Robert: When being a policeman you get to run around the city looking for criminals and rule breakers. This sounded really fun but unfortunately when it was my turn to be a police man we had no time for that and rushed off to the flamingo hotel. Every half an hour the building “burst into flames” and the firemen ride onto the scene on a mini fire truck. While the firemen and women shoot water at the flames the police stand with their arms out for ten minutes. This is great for the firemen and not so great for the police. My arms were aching by the end of it!
In Kidzania there are lots of vehicles to see and use. As I just said the firemen and women use a fire truck, the doctors and medical staff use an ambulance and tour buses go around showing people the city. At the entrance there is a special kidzania car and being a mechanical engineer or pit lane crew allows you to do things with a big shiny race car.
Taking a course at the University allows you to get double the amount of KidZos you would normally get when doing a job. So if you take the medical course you get double the pay when being a dentist, doctor or nurse. I sadly did not go to the University as the courses on did not interest me, so remember to check what you are doing before doing it.
Jess: In conclusion, I enjoyed Kidzania more than I expected. Although I felt strange taking part in activities where I was double the rest of the group’s height, I still found different people to talk to who were around my age. I’m sure that if I had a friend with me, we would have had a laugh and taken part in loads of activities. I thought it was really well done, and loved drumming and eating the food that I had seen being created. Overall, Kidzania seems like an excellent day out for children aged around eleven and younger, but older children would probably enjoy it more if they had someone else their own age with them.
Robert: I loved every part of part of Kidzania and my final tips are:
- Every hour all the staff start dancing, be sure to look out for that. Some of the adults really have moves!

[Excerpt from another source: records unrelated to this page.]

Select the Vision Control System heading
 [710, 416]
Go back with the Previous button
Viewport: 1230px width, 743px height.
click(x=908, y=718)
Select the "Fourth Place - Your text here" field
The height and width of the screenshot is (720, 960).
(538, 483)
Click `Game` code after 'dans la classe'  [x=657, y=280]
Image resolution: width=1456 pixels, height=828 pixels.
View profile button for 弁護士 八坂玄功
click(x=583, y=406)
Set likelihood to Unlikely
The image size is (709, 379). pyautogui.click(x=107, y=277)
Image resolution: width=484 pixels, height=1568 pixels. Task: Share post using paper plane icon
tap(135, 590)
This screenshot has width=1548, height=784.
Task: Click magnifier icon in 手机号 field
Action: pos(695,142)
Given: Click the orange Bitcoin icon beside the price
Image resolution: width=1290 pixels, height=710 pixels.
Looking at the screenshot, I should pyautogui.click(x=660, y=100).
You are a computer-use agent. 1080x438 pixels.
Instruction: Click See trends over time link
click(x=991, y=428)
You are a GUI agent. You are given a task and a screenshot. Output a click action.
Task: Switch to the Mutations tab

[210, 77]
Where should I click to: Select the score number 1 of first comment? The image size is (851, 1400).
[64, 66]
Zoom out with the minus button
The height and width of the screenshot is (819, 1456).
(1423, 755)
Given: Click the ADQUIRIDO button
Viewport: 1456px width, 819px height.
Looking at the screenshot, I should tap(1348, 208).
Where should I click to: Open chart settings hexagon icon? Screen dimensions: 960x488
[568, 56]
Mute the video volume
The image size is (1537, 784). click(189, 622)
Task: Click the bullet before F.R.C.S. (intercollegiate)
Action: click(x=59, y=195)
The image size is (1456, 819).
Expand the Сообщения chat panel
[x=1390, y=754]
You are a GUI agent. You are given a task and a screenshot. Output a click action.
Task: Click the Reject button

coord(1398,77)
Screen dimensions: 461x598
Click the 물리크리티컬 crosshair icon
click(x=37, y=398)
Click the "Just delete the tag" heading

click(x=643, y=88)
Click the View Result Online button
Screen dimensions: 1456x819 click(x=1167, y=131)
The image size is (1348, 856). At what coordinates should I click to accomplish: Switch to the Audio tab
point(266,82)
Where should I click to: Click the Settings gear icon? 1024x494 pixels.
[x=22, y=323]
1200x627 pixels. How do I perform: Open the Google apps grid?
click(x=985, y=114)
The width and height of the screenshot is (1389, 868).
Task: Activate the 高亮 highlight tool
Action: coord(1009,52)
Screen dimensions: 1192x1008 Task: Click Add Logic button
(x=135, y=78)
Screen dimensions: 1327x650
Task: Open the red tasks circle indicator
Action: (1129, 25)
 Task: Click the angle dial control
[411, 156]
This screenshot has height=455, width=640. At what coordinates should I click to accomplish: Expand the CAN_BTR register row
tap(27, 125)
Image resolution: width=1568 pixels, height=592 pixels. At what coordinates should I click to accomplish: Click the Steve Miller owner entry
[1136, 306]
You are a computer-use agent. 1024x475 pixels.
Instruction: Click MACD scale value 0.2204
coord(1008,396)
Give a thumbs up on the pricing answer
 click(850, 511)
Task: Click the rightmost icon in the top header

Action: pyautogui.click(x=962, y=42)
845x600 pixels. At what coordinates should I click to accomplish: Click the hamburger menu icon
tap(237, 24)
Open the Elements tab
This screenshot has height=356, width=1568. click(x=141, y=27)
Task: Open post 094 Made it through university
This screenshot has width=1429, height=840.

- Go to the things you really want to do first. Being a pilot or a member of cabin crew is really popular and there is usually a long wait.
- Some people don’t notice it but there is a climbing wall, so go on that.
It was a brilliant and very unique day out I would definitely go again.
A child ticket for a four hour slot at Kidzania is £28.00, and an adult (aged over 15) is £16.50. Toddlers aged one-three are £10.00, and babies under one are free. Full pricing information can be found on the website. We were given complimentary tickets in order to write about the experience, but all our views are completely our own.
The only thing our parents would add is that the adults don’t really have anything to do inside Kidzania, except for run around after us, or wait while we queue, so their tickets do seem quite pricey (there is a parents’ room, but you have to buy drinks and food in there too, which increases the price further). However, Mum and Dad did notice that not many children had both parents with them (perhaps one was shopping in the Westfield!) They would also warn that you do have to queue for some of the activities, which may make younger children tetchy. However, they have never seen anything like Kidzania and loved that the children there were entertained and busy without recourse to a screen!